> _PROBLEM DETAILS_: Word for word, print each line of the listing below; pictures stay out.

> _EXCERPTED DATA_:
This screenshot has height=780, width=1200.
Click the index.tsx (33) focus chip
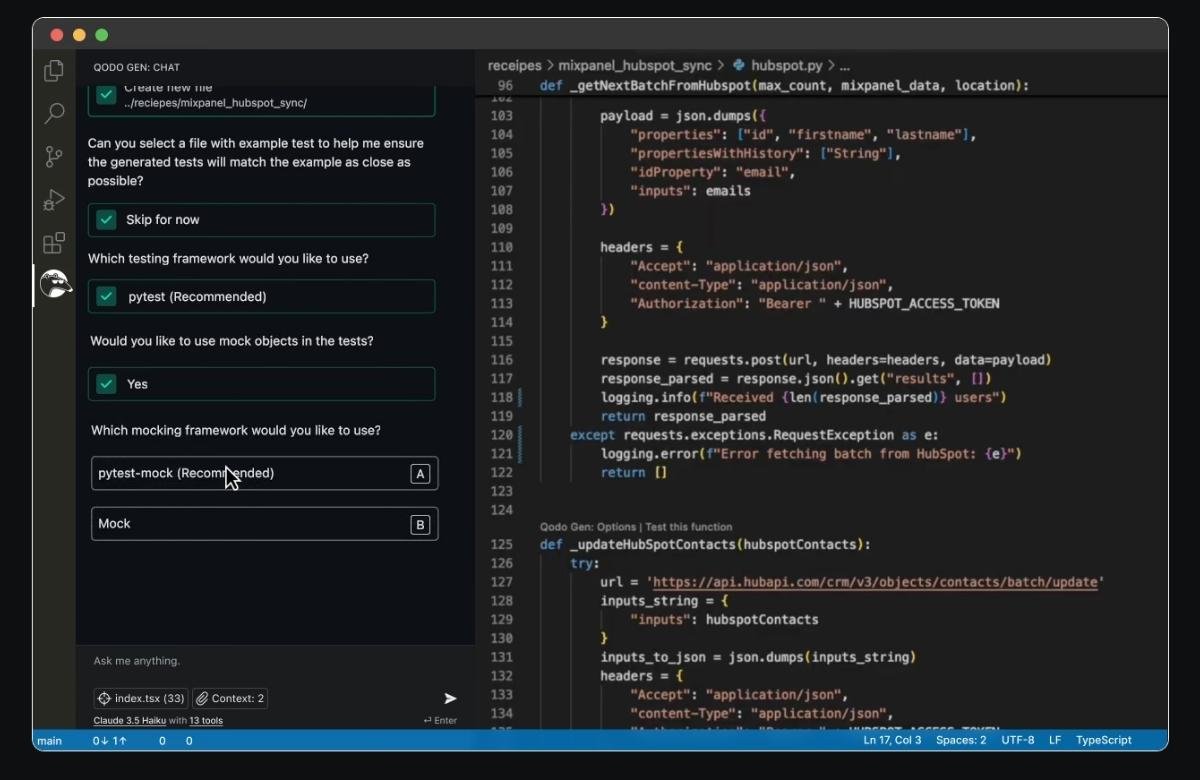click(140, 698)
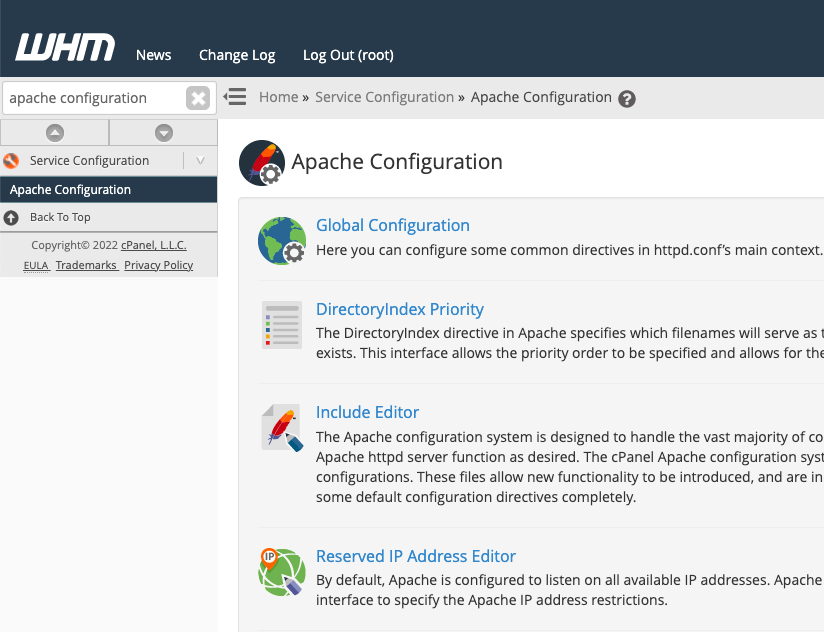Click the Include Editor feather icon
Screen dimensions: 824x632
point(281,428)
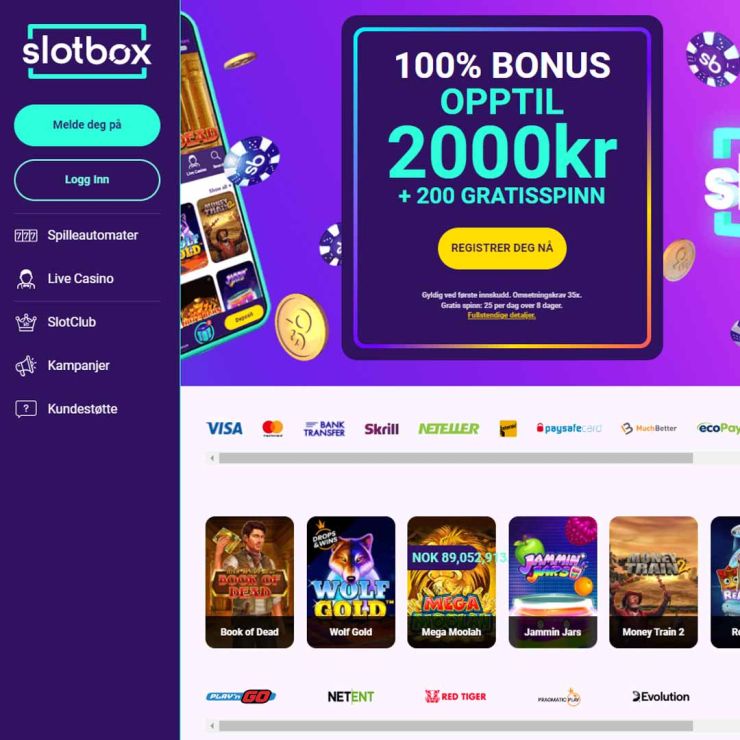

> _RESULT FOR THIS EXERCISE_:
This screenshot has height=780, width=1200.
Click the index.tsx (33) focus chip
click(140, 698)
Click the Include Editor feather icon
Screen dimensions: 824x632
point(281,428)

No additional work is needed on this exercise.